Swingとスレッドと再描画

.NET WindowFormsのプログラマがSwingのアプリケーションを書く際に嵌る原因はいろいろあると思うが、その中でも一番は表題にもあるようにちょっとしたことで画面の再描画が止まってしまうことではないだろうか。
Swingの場合、GUIの基本的な処理が実行されているスレッドは通称「Event Dispatch Thread : 以降EDTと略する」と呼ばれており、ここでの処理を遅延させることは直ちに画面の再描画を滞らせることに繋がることを常に意識する必要がある。

と書いているのは自らが何度となくこの罠に嵌っているからだ。最近では自作のGlassPane(ガラス区画)を用意したはいいが、再描画処理(paintComponentメソッド)が全く呼ばれないことで数日嵌った。(答えは簡単で、EDTじゃないつもりがやっぱりEDTで時間を費やしていたのが原因だった。)

.NETもJava(Swing)もGUIとスレッド処理の決まり事は同じだ。

  • GUIスレッド(EDT)では時間のかかるタスクを実行してはならない。
  • GUIコンポーネントには、GUIスレッド(EDT)上でのみアクセスしなくてはならない。

しかし、.NETの場合にはメインスレッドで処理をする場合はルーズでもそれほど問題にはならないことが多い。
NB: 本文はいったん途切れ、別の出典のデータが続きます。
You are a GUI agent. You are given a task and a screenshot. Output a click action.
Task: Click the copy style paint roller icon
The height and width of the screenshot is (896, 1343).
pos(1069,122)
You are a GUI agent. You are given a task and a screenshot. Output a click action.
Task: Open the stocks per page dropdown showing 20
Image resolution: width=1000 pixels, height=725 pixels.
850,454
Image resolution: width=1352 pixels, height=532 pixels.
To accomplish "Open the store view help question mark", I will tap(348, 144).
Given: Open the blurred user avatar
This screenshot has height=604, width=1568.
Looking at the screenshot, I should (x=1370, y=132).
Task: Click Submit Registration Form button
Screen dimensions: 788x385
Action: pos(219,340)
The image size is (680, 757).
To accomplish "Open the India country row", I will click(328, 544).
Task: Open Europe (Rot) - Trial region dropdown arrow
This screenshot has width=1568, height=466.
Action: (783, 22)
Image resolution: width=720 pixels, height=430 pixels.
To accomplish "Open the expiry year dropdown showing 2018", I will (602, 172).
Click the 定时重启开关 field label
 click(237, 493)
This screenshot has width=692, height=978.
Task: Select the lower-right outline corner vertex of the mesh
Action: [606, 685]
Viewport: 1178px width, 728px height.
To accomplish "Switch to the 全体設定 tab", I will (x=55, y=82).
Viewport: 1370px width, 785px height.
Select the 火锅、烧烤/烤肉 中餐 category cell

(それでもメッセージループを滞らせる程の処理はまずいが)ところがSwingの場合、EDTで(イベントリスナによる通知処理が動作するスレッドはEDTだ)少しでも処理が滞留する場合はすぐに再描画が止まるので、SwingWorkerクラス等を使って他のスレッドに処理を任せることが必要になる。

SwingWorkerクラスはGenericsに対応しており、javadocを見ると使い方が面倒に感じるが、単に別スレッドで処理を実行するだけなのであれば簡単なイディオムで実行できる。

SwingWorker worker = new SwingWorker(){
    @Override
    protected Object doInBackground() throws Exception {
        //時間のかかる処理又はメソッド//
        return null;
    }}; 
worker.execute();

これだけでdoInBackgroundメソッド内に書かれた処理はEDTとは別スレッドで動作することが保証される。